Dear Jamie Oliver, poverty isn't picturesque by the Mediterranean either

The TV chef's remarks that "You go to Italy or Spain and they eat well on not much money" reveals a startling ignorance about what life is really like in Italy or Spain for those without much money.

In the middle of promoting his new television series millionaire television personality Jamie Oliver has gained a lot of publicity and caused controversy by expressing his frustration at the poor and their eating habits. He said: “I meet people who say, 'You don’t understand what it’s like.' I just want to hug them and teleport them to the Sicilian street cleaner who has 25 mussels, 10 cherry tomatoes, and a packet of spaghetti for 60 pence, and knocks out the most amazing pasta. You go to Italy or Spain and they eat well on not much money. We’ve missed out on that in Britain, somehow.”

This vision of the Mediterranean poor, making delicious soup, salads and desserts with left over bread and eating simple cheap fresh food is deeply engrained in the Anglo food fan's mind. The desirability of cocina povera, authentic peasant food made by poor people who show great ingenuity with access to not very much but are able to create delicious meals out of three cheap ingredients has spawned a multi-million pound UK and US industry of "authentic" Spanish and Italian food books, TV programmes and chains of restaurants. They offer the food of the deserving poor, the ones who manage well on very little. They have very little but look how desirable their lifestyle is, the story goes, we middle classes want to be them, what has happened to our poor? Why can't they be more like, say, the Spanish?

The poor are already being far more like the Spanish than we realise. In 2010 in the province of Barcelona, an area with a population of less than five million, more than 100,000 people were forced to use food banks for basics like rice, oil, tins of tomatoes, baby milk and other staples from one of three charitable food bank groups.

To get to the Spanish 2010 level of food bank use, we'd need to have three times more users than we have at the moment, at least one million more working poor would need to access food banks to make us more like Spain. Recent reports of an ever increasing in the use of food banks may enable us to get those extra million users.

Churches and civic centres have also opened "social dining rooms" to give people in their neighbourhoods the chance of a hot meal at lunchtime. People who can't afford to heat food, or have had their electricity and gas cut off as they haven't been able to pay their bills turn up between 12 and 2pm to eat the only hot meal they will get that day. In 2012 380,737 meals were served to 10,423 users in Barcelona, a city with a population of 3 million.

In my London neighbourhood of Walthamstow Frank Charles and Gary Nash set up Eat or Heat. As well as a food bank they try and draw attention to the plight of many in E17 who have to choose between heating themselves or their food in winter as they cannot afford the bill for both.

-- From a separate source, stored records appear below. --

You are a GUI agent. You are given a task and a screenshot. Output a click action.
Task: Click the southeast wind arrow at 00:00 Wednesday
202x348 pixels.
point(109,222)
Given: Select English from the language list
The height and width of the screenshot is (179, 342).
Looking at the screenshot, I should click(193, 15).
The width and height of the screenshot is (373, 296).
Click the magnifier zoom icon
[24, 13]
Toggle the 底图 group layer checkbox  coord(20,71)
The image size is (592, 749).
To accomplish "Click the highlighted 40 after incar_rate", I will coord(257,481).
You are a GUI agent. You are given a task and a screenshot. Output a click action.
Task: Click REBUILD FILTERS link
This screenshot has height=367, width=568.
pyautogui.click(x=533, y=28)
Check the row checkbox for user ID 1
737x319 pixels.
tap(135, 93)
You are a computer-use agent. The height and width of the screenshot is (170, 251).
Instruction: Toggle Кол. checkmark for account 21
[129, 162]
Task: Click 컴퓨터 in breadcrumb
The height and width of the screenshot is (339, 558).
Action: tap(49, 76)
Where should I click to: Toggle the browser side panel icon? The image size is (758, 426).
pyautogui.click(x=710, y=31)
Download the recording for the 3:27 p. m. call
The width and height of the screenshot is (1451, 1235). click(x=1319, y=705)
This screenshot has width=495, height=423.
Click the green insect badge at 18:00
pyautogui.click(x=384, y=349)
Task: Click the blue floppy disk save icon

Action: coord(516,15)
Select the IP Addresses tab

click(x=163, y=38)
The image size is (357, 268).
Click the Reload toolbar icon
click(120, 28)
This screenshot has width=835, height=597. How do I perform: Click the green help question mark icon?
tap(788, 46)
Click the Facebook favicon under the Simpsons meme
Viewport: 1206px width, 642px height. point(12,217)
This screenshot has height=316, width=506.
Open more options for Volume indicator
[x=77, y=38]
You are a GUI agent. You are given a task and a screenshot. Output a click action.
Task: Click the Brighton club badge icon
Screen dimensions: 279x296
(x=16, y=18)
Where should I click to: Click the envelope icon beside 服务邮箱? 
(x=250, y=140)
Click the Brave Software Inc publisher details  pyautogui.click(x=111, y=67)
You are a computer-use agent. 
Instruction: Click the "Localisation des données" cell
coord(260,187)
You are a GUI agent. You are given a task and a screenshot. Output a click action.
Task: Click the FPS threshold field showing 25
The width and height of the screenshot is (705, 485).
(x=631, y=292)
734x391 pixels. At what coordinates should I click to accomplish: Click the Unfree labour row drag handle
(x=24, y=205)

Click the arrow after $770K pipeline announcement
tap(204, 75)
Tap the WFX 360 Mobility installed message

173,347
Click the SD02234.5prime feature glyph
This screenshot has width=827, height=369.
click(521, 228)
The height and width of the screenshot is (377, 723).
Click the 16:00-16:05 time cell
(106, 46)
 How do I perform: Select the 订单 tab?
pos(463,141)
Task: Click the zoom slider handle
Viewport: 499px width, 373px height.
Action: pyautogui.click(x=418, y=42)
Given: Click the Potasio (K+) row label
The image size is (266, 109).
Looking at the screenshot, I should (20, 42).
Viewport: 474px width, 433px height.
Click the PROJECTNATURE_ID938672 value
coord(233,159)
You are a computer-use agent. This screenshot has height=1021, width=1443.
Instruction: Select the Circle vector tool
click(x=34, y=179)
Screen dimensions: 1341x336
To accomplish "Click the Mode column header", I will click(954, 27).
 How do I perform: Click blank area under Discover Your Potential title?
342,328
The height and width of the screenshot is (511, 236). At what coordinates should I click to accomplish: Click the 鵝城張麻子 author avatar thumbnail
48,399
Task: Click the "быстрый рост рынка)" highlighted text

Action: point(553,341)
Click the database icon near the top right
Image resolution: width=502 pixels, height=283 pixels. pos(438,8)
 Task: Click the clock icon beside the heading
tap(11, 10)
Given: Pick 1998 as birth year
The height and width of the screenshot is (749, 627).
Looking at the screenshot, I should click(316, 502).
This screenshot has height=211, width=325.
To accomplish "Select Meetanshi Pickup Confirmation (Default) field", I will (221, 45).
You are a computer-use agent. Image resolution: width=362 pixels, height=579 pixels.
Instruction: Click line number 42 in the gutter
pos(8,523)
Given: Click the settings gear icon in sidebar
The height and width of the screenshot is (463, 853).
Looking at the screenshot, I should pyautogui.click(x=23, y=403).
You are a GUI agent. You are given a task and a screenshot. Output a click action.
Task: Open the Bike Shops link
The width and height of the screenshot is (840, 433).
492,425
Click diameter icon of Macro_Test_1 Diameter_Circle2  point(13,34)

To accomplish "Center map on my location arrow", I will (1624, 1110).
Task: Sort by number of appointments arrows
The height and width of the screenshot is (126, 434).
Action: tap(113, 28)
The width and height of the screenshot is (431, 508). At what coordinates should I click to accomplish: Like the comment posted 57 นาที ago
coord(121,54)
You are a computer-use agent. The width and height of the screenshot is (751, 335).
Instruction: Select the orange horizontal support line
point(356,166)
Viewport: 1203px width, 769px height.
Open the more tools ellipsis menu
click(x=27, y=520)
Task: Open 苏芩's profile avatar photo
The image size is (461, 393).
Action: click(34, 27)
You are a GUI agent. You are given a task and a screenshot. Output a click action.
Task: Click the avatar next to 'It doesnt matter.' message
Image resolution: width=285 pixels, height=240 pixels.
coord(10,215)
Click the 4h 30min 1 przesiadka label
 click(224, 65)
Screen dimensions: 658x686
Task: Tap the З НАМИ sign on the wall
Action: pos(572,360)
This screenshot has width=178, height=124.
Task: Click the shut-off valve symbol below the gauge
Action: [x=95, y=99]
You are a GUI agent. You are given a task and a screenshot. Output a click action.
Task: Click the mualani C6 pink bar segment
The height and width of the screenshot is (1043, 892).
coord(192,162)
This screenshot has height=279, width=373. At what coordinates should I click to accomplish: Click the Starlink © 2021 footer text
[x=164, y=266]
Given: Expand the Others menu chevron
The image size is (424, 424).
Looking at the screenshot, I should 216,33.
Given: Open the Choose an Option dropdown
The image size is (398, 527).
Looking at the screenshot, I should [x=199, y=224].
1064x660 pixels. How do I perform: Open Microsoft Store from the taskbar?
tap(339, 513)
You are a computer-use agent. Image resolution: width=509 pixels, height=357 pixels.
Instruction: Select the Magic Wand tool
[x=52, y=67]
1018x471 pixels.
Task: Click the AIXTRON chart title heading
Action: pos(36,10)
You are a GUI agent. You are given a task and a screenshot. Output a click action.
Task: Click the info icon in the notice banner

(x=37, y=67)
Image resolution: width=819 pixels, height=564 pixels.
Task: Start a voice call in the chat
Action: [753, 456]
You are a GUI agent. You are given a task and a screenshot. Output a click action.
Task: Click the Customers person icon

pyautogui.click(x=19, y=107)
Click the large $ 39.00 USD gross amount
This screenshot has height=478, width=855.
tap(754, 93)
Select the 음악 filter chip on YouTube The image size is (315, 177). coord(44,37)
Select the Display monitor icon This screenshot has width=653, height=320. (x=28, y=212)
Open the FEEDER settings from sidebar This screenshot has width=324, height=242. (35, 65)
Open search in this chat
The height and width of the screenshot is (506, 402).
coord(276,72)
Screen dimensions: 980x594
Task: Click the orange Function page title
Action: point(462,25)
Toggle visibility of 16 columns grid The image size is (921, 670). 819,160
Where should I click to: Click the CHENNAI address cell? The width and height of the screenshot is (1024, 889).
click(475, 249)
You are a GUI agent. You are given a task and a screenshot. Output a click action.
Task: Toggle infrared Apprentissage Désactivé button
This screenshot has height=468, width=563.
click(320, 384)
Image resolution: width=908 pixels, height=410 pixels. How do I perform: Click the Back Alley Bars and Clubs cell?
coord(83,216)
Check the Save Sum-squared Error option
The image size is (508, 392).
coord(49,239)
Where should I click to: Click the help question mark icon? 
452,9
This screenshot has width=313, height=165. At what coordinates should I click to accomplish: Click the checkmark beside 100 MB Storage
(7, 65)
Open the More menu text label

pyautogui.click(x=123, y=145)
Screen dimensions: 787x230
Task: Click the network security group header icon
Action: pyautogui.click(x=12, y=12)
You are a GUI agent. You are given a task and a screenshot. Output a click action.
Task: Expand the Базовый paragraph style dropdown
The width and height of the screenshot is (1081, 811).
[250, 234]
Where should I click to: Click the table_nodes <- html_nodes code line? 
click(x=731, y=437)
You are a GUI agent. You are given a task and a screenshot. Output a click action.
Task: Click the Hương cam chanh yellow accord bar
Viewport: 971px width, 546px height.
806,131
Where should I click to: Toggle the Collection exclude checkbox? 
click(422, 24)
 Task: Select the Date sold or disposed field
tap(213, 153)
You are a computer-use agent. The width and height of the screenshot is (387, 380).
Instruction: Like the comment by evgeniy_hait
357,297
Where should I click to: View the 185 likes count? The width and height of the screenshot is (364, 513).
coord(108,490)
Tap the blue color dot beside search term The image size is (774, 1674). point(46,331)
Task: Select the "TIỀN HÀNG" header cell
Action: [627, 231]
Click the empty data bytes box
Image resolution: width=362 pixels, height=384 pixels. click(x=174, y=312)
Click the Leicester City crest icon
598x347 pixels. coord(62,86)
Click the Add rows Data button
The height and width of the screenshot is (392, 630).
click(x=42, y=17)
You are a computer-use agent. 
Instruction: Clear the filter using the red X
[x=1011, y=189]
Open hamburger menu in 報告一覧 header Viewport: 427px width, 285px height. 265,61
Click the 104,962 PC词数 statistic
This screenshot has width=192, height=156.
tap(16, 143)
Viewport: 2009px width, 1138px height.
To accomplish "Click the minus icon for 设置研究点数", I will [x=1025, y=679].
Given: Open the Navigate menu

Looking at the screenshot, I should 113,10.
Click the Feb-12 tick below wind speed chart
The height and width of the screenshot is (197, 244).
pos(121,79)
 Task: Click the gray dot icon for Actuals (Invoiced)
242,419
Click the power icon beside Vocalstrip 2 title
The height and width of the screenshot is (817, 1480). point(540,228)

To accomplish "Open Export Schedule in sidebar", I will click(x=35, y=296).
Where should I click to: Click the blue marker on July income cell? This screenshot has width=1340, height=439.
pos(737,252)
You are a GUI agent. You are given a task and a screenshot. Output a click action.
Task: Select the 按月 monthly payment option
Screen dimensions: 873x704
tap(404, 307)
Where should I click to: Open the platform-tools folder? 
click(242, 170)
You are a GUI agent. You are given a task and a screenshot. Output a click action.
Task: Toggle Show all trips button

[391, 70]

Walthamstow also has a group running cooking classes, in a similar vein to ones run in Spain, to teach people how to cook simple cheap food using as little expensive electricity or gas as possible.

In 2011 a group of the best known chefs in Barcelona joined forces with a total of 48 restaurants to donate 50 cents of each tapa sold to a charity working with the newly poor in Barcelona. The project was headed up by El Bulli's Ferran Adria and his brother Albert, with major names like Sergi Arola, Carme Ruscellada and Carles Gaig taking the front stage. They have also released a book of recipes with all the funds going to the same charities.

Chefs in Spain are far more revered by the general public than here in the UK. They are seen as figures of great cultural importance and their co-operation with both charities and organisations promoting healthy eating is well known. The united front presented by these famous chefs would be the equivalent of Jamie Oliver, Hugh Fearnley Whittingstall, Nigella Lawson and the Hairy Bikers being on the same platform, using their time free of charge to promote a project with the aim of raising funds for the increasing numbers of working poor in the UK.

There would be no TV series, book tie in, restaurant or cooking school promotion opportunity. Some of the above celebrities would even send some members of their team to quietly, without press attention, help at social kitchens or food banks or classes while being on the celeb's payroll. They may even do it themselves. The help they gave to these charities would be ongoing, last far longer than their latest television series and be something that not very many people knew about outside of those directly working within the organisations. No chain of restaurants, magazines or expensive tomato plants would be sold on the back of the publicity that these "good works" would generate, as there would be next to none for any one individual.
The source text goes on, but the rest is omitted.